Reproduce verbatim the lines of the material below, starting at the line with "1024x743 pixels." and ending at the line with "This screenshot has", both inclusive; skip the rest.

_Input data:_
+--

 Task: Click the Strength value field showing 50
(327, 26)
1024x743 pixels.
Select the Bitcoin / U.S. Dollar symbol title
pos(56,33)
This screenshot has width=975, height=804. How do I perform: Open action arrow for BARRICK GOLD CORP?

+--

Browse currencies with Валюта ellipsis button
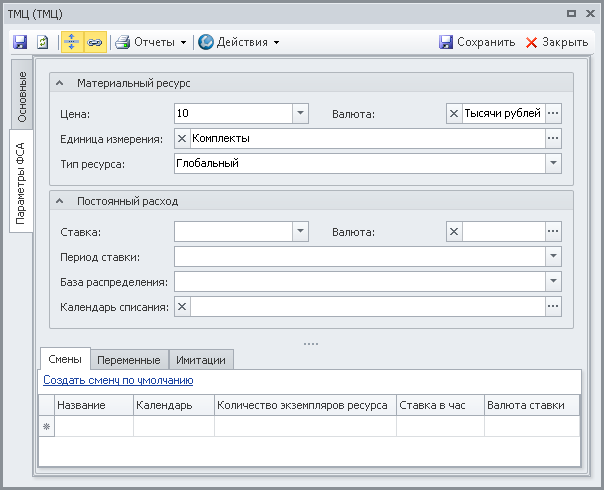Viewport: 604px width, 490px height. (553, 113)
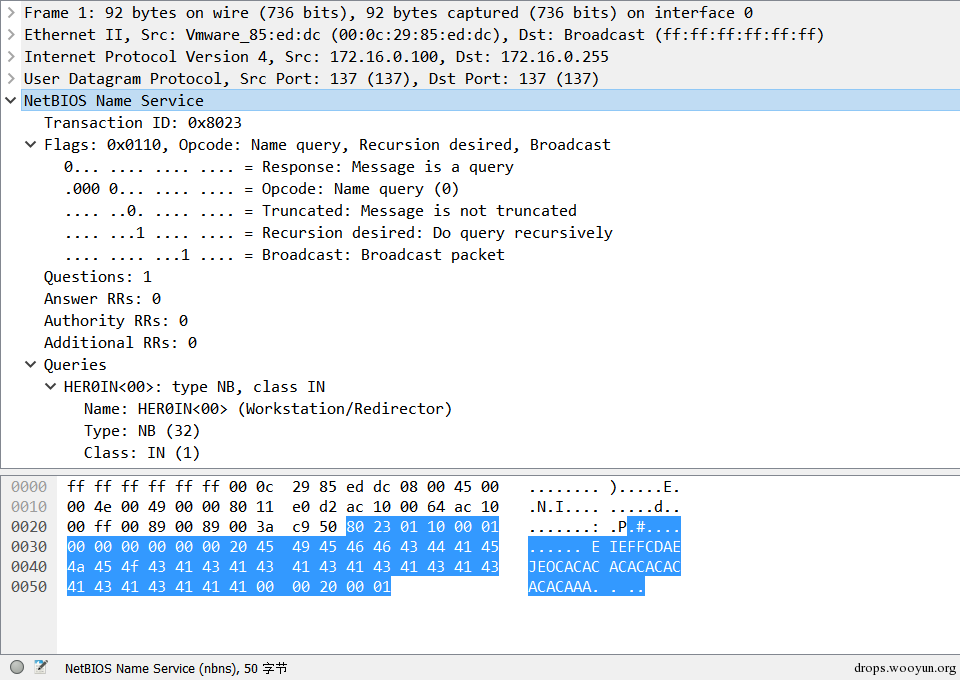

+--

_Expected answer:_
1024x743 pixels.
Select the Bitcoin / U.S. Dollar symbol title
pos(56,33)
This screenshot has width=975, height=804. How do I perform: Open action arrow for BARRICK GOLD CORP?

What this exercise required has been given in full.